(Stored dataset items)
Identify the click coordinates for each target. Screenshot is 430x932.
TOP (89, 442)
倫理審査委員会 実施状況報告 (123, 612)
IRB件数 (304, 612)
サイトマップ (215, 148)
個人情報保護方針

◆ **DESCRIPTION OF THE TASK**
Print out all of the data above word for word.

◆ **ANSWER TO THE PROBLEM**
Identify the click coordinates for each target. Screenshot is 430x932.
TOP (89, 442)
倫理審査委員会 実施状況報告 (123, 612)
IRB件数 (304, 612)
サイトマップ (215, 148)
個人情報保護方針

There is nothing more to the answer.